Sand is very heavy. Play sand is ~120 lbs./cubic ft. Depending on your stage height, one could imagine you'd be at around 60 psf + other construction materials. That MIGHT be OK if you have very beefy floor joists. I would strongly discourage anyone from doing that though unless they've first verified their home's floor joist weight load recommendations in the given area.



If your home was built in the last 10 years or so, there's a very good chance it uses manufactured floor trusses. It's impossible to know their capability without research, as floor trusses are custom made for every home (even spec built homes). The research process requires tracking down the truss manufacturer, job reference number, etc., and convincing the truss manufacturer to provide you with the info you need. That is the ideal method. An alternative is to look the few truss manufacturers that publish span load tables for their trusses. I figure if they are publishing those tables, their trusses support the advertised loads at a minimum. But as I said, it's not an ideal method. What it will do is give you a ballpark idea. Even that approach still requires you to gather some basic info on your floor trusses in the given room, such as their height, O.C. spacing, lumber type, and lumber width.

[SHORT TASK 1] In the floor-load passage, transcribe the text from "Sand is very" up to and including "the given area." without any changes.
[SHORT TASK 2] State whether each statement agrees with the floor-load passage, answering yes or no and quoting the words that decide it: (a) Play sand weighs roughly 120 pounds per cubic foot. (b) Floor trusses in spec built homes follow one standard design. (c) Relying on published span load tables is the ideal method.
The records come from a separate source.

[EXTRACTED DATA]

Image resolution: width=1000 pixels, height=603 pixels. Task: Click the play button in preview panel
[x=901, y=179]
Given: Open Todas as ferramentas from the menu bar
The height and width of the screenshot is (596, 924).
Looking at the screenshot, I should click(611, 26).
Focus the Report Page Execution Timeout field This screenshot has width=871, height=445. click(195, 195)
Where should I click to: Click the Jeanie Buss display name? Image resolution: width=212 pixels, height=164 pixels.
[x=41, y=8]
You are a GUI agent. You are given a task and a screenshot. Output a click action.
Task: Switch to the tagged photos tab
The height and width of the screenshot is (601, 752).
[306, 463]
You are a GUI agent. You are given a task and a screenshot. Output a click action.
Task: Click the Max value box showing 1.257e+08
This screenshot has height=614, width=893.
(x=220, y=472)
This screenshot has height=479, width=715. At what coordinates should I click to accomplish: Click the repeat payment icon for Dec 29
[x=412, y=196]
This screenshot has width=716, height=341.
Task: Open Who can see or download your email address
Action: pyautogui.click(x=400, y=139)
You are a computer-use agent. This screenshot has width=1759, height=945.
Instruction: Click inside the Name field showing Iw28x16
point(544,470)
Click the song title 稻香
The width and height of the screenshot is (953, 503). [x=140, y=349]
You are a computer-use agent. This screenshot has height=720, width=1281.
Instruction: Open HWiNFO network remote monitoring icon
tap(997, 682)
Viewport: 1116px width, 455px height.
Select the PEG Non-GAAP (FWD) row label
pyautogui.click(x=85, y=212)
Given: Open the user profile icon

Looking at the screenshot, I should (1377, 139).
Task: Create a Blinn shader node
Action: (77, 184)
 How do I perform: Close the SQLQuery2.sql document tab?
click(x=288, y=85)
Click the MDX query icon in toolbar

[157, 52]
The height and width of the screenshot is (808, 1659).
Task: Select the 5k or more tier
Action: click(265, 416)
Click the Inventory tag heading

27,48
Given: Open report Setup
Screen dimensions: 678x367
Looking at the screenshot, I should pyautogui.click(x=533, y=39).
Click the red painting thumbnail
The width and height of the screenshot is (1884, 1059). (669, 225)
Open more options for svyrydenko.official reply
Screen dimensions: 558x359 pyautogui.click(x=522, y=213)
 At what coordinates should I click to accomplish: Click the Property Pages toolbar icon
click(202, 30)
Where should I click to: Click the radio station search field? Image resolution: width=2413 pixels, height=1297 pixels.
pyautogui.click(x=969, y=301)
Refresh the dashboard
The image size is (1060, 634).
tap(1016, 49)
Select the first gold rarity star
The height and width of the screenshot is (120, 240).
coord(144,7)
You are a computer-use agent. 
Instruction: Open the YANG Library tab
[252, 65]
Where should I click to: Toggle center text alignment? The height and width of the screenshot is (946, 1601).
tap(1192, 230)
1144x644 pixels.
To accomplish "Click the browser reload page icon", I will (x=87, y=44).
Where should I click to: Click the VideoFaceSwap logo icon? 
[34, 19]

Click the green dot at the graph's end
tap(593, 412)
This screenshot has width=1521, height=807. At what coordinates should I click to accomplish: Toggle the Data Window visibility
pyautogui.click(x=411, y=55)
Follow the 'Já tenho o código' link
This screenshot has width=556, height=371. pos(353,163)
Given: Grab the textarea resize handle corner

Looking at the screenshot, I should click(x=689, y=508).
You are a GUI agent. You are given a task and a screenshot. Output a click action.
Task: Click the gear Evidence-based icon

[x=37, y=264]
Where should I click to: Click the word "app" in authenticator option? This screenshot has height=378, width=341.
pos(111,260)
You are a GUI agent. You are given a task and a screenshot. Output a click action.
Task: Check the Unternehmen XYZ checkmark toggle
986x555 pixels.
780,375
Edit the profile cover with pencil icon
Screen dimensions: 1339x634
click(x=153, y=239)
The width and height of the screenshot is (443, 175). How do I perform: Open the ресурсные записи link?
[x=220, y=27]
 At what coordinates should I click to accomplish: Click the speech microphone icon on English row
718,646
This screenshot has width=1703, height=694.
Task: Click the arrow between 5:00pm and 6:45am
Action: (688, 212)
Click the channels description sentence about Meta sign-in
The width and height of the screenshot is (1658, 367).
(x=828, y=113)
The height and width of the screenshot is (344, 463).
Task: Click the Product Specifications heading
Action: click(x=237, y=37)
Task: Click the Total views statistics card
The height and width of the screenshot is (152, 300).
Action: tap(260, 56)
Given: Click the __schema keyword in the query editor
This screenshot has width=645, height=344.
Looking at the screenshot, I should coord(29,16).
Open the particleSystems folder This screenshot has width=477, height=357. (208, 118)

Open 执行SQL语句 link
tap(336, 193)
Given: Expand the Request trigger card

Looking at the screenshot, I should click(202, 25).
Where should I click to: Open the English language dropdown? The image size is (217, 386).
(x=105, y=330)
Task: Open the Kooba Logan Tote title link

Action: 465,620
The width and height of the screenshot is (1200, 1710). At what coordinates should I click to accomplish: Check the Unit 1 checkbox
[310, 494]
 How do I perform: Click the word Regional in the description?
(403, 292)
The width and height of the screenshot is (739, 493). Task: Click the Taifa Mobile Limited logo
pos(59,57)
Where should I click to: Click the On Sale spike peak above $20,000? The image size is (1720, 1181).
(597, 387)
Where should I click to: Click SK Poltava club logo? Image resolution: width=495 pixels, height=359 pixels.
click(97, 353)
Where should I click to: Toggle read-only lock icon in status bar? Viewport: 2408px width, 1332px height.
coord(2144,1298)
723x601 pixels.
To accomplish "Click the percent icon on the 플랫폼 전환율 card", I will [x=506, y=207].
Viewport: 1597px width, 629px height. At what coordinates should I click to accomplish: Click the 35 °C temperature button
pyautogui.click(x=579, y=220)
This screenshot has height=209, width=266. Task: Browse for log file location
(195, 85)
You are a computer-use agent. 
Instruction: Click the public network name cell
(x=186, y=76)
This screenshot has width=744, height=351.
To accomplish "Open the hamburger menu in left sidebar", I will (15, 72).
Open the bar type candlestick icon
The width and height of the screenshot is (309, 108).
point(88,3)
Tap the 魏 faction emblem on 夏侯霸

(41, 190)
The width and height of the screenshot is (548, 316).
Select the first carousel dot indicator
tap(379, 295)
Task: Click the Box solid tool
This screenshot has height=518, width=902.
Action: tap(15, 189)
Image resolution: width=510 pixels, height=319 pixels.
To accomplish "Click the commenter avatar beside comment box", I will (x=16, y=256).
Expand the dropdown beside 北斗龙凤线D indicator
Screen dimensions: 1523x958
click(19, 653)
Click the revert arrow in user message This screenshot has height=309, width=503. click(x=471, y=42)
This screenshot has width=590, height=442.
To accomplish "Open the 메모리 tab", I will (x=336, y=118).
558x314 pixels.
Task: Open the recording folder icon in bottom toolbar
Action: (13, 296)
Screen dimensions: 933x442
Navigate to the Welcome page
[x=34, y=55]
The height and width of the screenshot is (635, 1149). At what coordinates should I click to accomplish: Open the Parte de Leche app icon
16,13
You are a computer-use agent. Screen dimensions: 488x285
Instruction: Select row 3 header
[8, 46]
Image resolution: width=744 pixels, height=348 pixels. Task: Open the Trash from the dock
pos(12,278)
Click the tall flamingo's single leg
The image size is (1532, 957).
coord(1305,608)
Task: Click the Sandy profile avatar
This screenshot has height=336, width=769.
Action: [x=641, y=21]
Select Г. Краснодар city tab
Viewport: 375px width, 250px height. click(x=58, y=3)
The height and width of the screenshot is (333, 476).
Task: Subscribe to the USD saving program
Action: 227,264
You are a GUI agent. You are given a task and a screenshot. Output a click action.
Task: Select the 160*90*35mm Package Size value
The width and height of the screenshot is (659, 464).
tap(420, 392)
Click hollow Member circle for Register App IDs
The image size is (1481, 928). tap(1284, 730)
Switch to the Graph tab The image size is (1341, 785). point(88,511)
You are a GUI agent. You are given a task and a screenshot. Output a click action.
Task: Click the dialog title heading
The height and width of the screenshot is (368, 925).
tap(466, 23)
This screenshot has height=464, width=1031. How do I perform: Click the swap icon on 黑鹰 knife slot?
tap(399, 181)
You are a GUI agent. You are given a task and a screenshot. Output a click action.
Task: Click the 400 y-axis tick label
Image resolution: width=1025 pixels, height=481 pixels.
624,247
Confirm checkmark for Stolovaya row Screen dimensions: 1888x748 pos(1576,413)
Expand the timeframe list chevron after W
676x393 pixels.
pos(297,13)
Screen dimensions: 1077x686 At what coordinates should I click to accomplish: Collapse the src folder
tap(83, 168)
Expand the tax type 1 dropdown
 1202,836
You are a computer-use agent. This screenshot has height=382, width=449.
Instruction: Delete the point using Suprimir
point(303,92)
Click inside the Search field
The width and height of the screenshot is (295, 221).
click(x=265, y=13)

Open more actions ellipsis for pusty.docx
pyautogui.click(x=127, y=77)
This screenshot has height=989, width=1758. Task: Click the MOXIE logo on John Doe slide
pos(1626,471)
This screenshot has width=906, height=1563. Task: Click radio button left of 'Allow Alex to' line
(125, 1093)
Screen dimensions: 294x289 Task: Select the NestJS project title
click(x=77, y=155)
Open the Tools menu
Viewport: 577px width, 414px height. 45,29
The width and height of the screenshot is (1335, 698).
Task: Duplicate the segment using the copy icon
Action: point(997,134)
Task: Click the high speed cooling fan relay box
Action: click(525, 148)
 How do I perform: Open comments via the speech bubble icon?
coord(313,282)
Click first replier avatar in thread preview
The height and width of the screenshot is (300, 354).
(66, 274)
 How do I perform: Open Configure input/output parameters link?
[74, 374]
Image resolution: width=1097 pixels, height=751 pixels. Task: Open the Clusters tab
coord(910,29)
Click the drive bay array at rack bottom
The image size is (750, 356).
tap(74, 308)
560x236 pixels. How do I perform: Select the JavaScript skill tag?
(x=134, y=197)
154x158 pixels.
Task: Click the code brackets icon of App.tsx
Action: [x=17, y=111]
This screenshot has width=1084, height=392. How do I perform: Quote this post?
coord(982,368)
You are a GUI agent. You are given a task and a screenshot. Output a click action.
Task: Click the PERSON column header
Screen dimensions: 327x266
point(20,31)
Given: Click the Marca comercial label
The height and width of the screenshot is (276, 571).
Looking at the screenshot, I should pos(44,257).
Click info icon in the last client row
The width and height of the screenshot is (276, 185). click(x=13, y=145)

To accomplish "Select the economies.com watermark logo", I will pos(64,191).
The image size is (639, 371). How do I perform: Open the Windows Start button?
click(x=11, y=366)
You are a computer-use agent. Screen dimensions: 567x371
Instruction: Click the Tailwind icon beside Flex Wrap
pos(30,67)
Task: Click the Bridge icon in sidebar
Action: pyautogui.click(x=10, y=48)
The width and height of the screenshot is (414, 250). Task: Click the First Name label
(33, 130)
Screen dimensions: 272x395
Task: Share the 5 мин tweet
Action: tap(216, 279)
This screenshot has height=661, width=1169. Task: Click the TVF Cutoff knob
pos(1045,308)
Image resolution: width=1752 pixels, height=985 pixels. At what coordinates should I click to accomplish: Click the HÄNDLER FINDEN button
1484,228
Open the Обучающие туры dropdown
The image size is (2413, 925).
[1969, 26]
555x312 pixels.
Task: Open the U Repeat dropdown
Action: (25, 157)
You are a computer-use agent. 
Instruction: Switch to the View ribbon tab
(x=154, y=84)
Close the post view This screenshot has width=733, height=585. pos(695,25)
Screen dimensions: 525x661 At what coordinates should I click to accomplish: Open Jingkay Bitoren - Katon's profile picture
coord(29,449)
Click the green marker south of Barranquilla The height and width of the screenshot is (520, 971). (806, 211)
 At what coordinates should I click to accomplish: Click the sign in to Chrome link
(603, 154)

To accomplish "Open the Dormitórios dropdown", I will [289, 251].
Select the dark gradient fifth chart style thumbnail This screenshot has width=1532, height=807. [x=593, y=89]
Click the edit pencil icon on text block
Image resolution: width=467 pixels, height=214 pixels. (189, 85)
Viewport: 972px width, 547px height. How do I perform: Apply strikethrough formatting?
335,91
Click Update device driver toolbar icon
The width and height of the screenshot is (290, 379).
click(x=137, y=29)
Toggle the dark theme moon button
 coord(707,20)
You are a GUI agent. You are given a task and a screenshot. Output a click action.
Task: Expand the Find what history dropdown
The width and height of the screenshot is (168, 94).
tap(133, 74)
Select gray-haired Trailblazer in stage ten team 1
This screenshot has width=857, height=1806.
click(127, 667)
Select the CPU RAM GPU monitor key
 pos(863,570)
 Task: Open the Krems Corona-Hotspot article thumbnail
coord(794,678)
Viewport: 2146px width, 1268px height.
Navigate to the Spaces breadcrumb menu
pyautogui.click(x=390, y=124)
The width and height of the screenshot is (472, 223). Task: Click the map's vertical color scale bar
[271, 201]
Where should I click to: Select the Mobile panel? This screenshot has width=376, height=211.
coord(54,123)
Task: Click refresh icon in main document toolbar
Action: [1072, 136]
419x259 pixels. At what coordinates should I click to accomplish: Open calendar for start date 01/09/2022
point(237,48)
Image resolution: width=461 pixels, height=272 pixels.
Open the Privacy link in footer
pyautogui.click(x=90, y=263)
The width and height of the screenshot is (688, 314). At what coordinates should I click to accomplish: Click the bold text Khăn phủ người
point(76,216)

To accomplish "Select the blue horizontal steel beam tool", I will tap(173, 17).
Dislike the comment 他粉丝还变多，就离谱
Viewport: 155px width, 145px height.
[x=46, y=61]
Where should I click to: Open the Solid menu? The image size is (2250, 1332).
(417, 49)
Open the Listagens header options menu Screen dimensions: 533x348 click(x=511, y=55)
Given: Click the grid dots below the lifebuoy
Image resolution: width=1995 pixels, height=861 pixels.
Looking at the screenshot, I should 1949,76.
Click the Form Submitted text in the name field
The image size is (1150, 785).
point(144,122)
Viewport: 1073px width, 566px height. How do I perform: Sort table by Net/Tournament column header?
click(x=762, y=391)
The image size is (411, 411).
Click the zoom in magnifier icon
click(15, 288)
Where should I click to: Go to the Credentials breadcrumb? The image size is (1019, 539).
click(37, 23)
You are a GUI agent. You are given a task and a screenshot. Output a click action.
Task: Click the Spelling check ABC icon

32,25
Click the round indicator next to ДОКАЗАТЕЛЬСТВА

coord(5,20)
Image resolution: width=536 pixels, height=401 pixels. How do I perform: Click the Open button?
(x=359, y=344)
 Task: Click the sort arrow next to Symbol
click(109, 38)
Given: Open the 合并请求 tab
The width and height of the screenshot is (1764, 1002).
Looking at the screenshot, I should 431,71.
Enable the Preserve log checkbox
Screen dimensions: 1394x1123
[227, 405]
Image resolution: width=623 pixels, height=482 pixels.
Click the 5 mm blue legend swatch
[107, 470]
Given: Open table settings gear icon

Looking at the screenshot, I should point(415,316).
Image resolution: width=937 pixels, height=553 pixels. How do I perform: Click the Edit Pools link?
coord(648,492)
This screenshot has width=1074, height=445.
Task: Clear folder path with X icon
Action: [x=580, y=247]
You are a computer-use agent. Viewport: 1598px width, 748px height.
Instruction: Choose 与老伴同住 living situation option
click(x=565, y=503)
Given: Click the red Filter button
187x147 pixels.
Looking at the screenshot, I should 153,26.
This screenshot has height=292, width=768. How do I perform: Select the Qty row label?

[TASK ANSWER 1]
Sand is very heavy. Play sand is ~120 lbs./cubic ft. Depending on your stage height, one could imagine you'd be at around 60 psf + other construction materials. That MIGHT be OK if you have very beefy floor joists. I would strongly discourage anyone from doing that though unless they've first verified their home's floor joist weight load recommendations in the given area.

[TASK ANSWER 2]
(a) Yes: "Play sand is ~120 lbs./cubic ft."
(b) No: "floor trusses are custom made for every home (even spec built homes)"
(c) No: "But as I said, it's not an ideal method."